Overall, as reported in The Narrow Ladder: The Value of Certifications in the Job Market, the top 50 certifications account for two-thirds of all requests in job postings. The top five certifications represent a cross-section of what certifications can do for workers.

Some certifications are what we’ve described as Door Openers—qualifications that get you into a field. The Automotive Service Excellence (ASE) certification is a good example. You can certainly become an auto mechanic without the ASE–roughly 3 in 10 entry level auto mechanic openings request the certification. But having an ASE can both jump you to the front of the hiring line and raise your pay. The ASE is the equivalent of seven years’ experience in job postings, and applicants who have the ASE command a 21% salary premium.

A certification that serves a similar purpose in a white-collar occupation is Certified Public Accountant. While there are accounting positions that don’t require a CPA, getting a CPA opens a lot more doors and provides a significant salary premium.

Other certifications are Career Escalators, meaning that they are beyond entry level, but they enable workers to move upward. Usually Career Escalators demonstrate higher levels of specialization in a field. Without these certifications, your career may stall.

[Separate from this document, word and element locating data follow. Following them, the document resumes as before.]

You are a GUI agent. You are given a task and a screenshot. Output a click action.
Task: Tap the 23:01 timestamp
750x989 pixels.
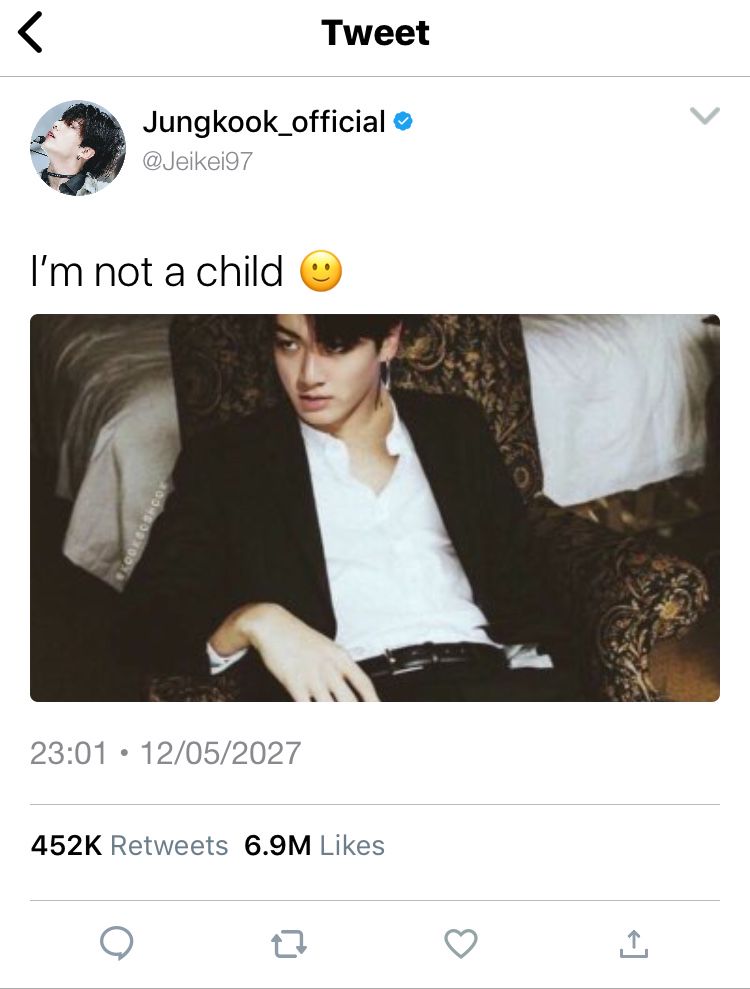68,753
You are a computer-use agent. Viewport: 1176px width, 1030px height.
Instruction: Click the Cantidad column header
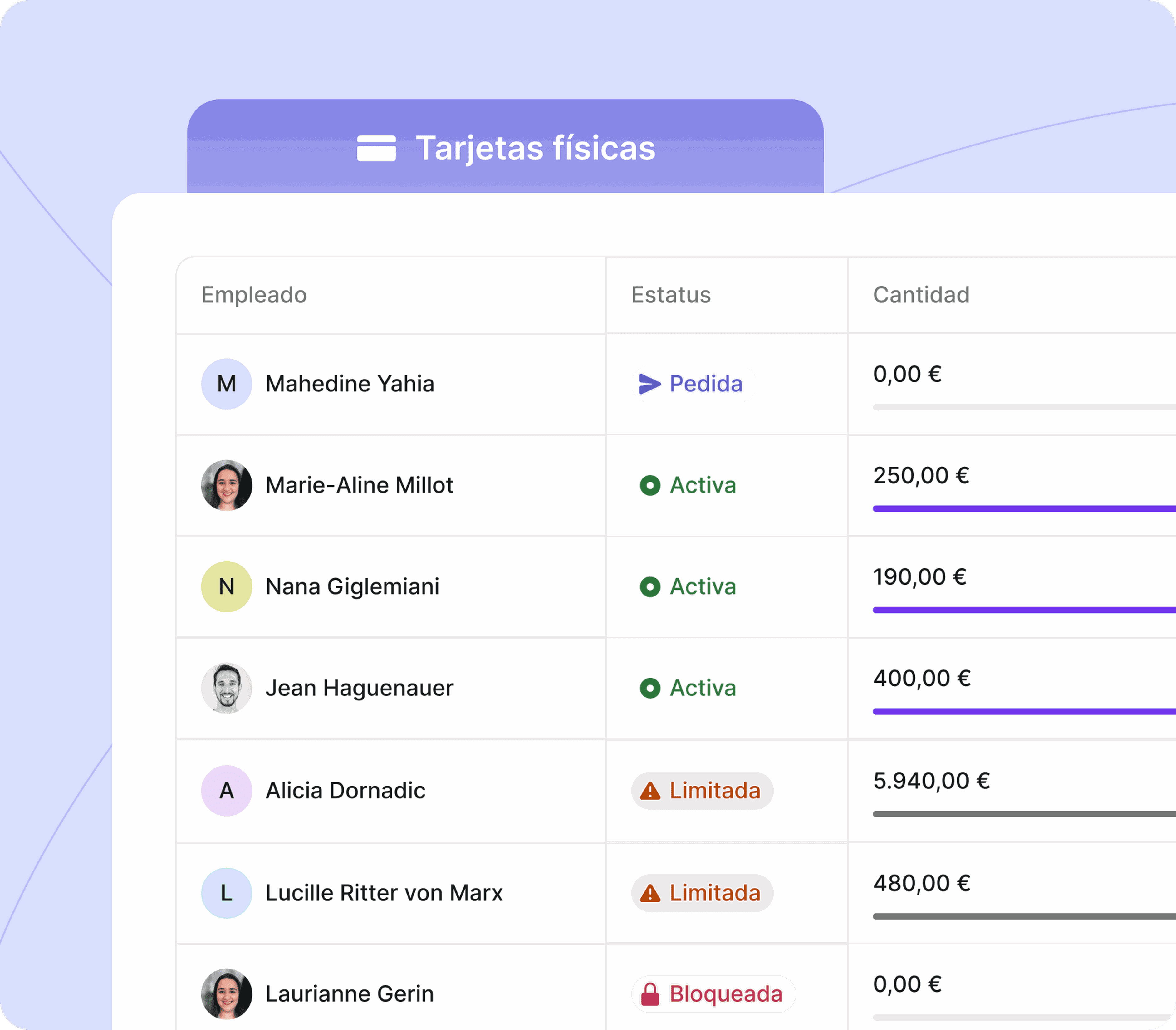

Certified Information Systems Security Professional (CISSP) plays that role in the rapidly expanding field of cybersecurity. Many mid-level and senior positions in the cybersecurity field demand this qualification, and it is not for entry level workers. CISSP candidates must have five years’ experience even to be eligible. Cybersecurity postings asking for CISSP pay a net premium of 7%, or more than $6,000 per year on average.

One of the top five certifications, however, is a little different: it’s a Career Escalator qualification that applies to a wide range of occupations. This is the Project Management Professional certification (PMP), which is designed to demonstrate the ability to manage effectively, regardless of the field. To get the PMP, candidates must have at least 3,500 hours leading projects. Project Management job postings asking for a PMP pay 11% more than those that don’t, and on average that’s worth an additional $10,000 per year.

The bottom line: not every certification may pay off, but the certifications in high demand can pay off handsomely.